ML Models¶

This section summarizes the machine learning approach used in PolyDrug for solubility parameter prediction.

ML Workflow¶

The machine learning workflow follows the approach described in our published study.^[1] A combined dataset of small molecules and polymers was prepared, and each entry was represented using molecular, quantum-chemical, and chain-related descriptors. For polymers, repeating-element representations were used so that polymer structures could be encoded in a form suitable for descriptor generation.^[2]

The overall workflow includes dataset preparation, descriptor calculation, feature selection, model training, and model evaluation. Feature engineering showed that molecular descriptors and chain-related descriptors contributed significantly to solubility parameter prediction, and these descriptors were therefore taken into the PolyDrug workflow. Molecular descriptor generation was carried out using PaDEL descriptors.^[3]

Figure 1: The workflow figure summarizes the main steps used in the study, from molecular representation and descriptor generation to feature selection and predictive modeling.

Pearson Correlation Coefficient (PCC)¶

To identify the most relevant input variables, Pearson correlation coefficient (PCC) analysis was used. The Pearson correlation coefficient measures the strength and direction of the linear relationship between two continuous variables, with values ranging from -1 to +1. A value of +1 indicates a perfect positive linear relationship, -1 indicates a perfect negative linear relationship, and 0 indicates no linear correlation.

The coefficient is defined as:

\[ r = \frac{\sum (x_i - \bar{x})(y_i - \bar{y})}{\sqrt{\sum (x_i - \bar{x})^2 \sum (y_i - \bar{y})^2}} \]

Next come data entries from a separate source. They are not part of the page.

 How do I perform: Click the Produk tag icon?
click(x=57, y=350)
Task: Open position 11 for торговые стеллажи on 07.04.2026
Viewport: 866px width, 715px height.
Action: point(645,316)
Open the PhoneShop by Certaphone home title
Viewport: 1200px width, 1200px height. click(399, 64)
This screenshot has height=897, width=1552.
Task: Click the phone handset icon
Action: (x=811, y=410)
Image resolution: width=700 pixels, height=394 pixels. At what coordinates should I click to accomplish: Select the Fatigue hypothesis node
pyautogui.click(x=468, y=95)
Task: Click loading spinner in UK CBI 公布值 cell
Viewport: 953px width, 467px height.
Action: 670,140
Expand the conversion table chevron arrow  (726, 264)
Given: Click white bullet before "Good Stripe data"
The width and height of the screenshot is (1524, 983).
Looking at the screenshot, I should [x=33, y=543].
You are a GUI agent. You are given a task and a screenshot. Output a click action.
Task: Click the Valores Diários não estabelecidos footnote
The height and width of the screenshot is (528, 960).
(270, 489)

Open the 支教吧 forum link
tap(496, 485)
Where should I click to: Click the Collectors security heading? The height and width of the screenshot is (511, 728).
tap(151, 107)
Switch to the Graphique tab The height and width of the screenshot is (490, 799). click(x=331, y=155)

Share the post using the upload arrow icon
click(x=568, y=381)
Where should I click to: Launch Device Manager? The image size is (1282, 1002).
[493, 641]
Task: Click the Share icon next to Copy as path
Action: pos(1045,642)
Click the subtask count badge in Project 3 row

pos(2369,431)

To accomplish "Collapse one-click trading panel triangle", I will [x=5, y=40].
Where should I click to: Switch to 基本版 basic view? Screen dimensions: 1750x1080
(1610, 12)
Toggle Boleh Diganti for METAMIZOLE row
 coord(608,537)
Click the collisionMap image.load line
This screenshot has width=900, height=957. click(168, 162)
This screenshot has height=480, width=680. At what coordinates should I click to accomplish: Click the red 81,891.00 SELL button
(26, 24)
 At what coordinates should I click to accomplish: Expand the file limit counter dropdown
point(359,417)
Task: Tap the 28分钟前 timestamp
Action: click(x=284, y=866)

In this expression, \(r\) is the correlation coefficient, \(x_i\) and \(y_i\) are the observed values, and \(\bar{x}\) and \(\bar{y}\) are the corresponding mean values. In the feature selection workflow, PCC was used to evaluate the linear correlation between each descriptor and the target solubility parameter. Only descriptors showing moderate or strong correlation (PCC > 0.5) were retained, reducing the feature set to 43 descriptors and removing weak or redundant variables. The PCC figure below highlights the descriptors most strongly related to the solubility parameter and provides an informative basis for predictive machine learning models.

Figure 2: PCC analysis of the descriptors used for solubility parameter prediction, showing the descriptors retained after correlation filtering. Further details of the descriptors are available in Refs. ^[1,3]

Random Forest Model¶

Random Forest (RF) showed strong and well-balanced performance across the evaluated feature-selection strategies.^[1] In particular, the RF model combined with PCC provided reliable results on both training and test data, indicating good predictive accuracy together with stable generalization.

As a tree-based ensemble method, RF is well suited for descriptor-based molecular datasets because it can capture nonlinear relationships between descriptors and the target property while reducing overfitting relative to a single decision tree. This makes RF a practical and robust choice for solubility parameter prediction in PolyDrug.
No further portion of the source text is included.